Meri-Katriina Pyhäranta, Counsel, Hannes Snellman Attorneys Ltd

 Julia Ranta, Associate, Hannes Snellman Attorneys Ltd

What is the hydrogen legislation about?
Almost every presentation we have heard on the hydrogen economy over the past year has contained the following message: one of the main, if not the main, factor holding back investment at the moment is the incomplete regulation on hydrogen. In other words, investors are reluctant or afraid to make investment decisions because of the ongoing debate at the EU level on the different colours of hydrogen and the associated requirements. Indeed, hydrogen produced from renewable energy sources such as wind power is not automatically green hydrogen. In addition to the origin of the electricity, there are a number of other requirements that are proposed as preconditions for hydrogen to be called green in the sense of EU legislation.

But what does the colour of a colourless gas matter anyway? From the point of view of the EU’s climate objectives, it is not irrelevant what kind of energy is used to produce hydrogen. Hydrogen production itself is nothing new. What is new is the possibility of replacing fossil fuels with hydrogen or hydrogen-based fuels, especially in sectors that cannot be efficiently electrified, such as industry and heavy transport. The potential of hydrogen to store electricity generated from renewable energy is also essential, and thus brings much-needed flexibility to the energy system. From an emissions reduction perspective, it is therefore essential that hydrogen is produced from renewable energy and that sufficient renewable energy is available for hydrogen production and other needs. The aim of the regulation is to ensure that the huge electricity consumption of hydrogen production does not take up too much of the existing renewable energy production and lead to a situation where there is ultimately not enough renewable energy to supply the grid.

The primary purpose of the hydrogen legislation is therefore to ensure that hydrogen production reduces the use and emissions of fossil fuels. The challenge for regulation is to strike a balance between the most ambitious climate targets possible and regulation that encourages investment. The proposals put forward for the content of the regulation have so far failed to strike a satisfactory balance and the longer the wait for a final outcome, the greater the risk of investment flight, particularly to the US. The Inflation Reduction Act of August 2022 will attract investment to the US, in part because of subsidies for clean hydrogen production.

Why does the origin of hydrogen matter? 
Green hydrogen has a special role to play in meeting the climate targets of the RED II Renewable Energy Directive, which came into force in 2018. RED II sets a binding EU target of at least 32% of the total final energy consumption originating from renewable sources in the Union in 2030, and at least 14% of energy used in transport being  renewable by 2030. In addition to RED II, Member States have set their own national commitments to meet the Union’s overall target. Finland has announced its target of at least 51% renewable energy in general and 34% in the transport sector in 2030. The transport target has been implemented in Finland by the Distribution Obligation Act, which imposes an obligation on transport fuel distributors to supply renewable fuels for consumption every year. The share of renewable energy in Finland’s total energy consumption is monitored through, among other things, the guarantee of origin system.

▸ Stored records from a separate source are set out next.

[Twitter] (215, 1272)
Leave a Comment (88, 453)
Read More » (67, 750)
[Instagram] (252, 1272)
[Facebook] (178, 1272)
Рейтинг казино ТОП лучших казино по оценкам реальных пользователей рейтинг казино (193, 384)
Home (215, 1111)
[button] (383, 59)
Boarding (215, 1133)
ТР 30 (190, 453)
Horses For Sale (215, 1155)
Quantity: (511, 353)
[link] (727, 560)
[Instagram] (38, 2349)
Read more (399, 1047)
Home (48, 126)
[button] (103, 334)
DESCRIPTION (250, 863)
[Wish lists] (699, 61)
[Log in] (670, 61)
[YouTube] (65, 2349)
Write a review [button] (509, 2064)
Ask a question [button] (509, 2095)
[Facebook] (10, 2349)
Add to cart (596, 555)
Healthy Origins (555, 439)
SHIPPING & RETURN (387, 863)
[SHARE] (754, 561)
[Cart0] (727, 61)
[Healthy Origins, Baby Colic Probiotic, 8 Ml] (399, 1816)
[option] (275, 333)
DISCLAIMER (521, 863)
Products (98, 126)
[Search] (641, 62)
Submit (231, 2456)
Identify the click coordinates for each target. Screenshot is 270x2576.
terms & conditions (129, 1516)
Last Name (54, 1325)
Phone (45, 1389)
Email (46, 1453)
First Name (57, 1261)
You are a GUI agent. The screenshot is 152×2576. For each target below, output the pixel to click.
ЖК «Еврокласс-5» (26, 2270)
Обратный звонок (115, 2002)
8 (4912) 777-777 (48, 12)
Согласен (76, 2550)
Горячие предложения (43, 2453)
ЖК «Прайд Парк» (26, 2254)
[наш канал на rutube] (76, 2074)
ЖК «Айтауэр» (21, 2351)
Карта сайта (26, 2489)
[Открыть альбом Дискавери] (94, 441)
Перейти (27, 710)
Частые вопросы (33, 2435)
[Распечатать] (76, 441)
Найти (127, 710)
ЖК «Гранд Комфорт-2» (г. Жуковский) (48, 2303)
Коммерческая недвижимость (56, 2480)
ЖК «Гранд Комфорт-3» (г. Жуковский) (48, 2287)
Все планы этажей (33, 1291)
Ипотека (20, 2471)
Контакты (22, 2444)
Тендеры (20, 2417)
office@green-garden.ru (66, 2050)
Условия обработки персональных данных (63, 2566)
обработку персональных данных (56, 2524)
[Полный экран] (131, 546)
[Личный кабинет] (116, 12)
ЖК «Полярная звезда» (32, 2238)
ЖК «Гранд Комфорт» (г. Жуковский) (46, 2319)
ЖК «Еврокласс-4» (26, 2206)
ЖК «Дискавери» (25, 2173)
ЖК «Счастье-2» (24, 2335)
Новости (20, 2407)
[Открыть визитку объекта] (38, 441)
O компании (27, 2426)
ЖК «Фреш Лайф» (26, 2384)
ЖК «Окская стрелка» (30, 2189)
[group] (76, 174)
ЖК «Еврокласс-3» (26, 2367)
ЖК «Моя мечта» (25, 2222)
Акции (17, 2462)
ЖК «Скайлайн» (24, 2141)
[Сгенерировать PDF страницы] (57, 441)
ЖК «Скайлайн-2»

The regulation of hydrogen production is part of the ongoing reform of the RED II Directive. The Commission’s proposal would increase the share of renewable energy in the Union’s total final energy consumption to 40% in 2030 under the updated RED II. Transport targets would also be revised: Member States could either choose between a global reduction target of at least 13% in greenhouse gas intensity by 2030 or commit to at least a 29% renewable energy share regarding the total final consumption in the transport sector by 2030.

The Commission has also proposed an amendment to the Directive to increase the share of renewable energy in industry. If implemented, the amendment would include a target to increase the share of renewable energy in final energy use in industry by a minimum average annual increase of 1.1 percentage points by 2030. In addition, the share of non-biological renewable fuels (so-called RFNBOs, such as green hydrogen and fuels further processed from green hydrogen) should reach 50% of the hydrogen used in industry by 2030. In addition to the renewable energy targets, industrial products should no longer be allowed to be labelled or presented as being produced with renewable energy or RFNBOs without indicating the percentage of renewable energy or RFNBOs used in their production and distribution. Therefore, clarity and predictability in the legislation regarding the production of hydrogen and derived fuels is of paramount importance for operators considering investments.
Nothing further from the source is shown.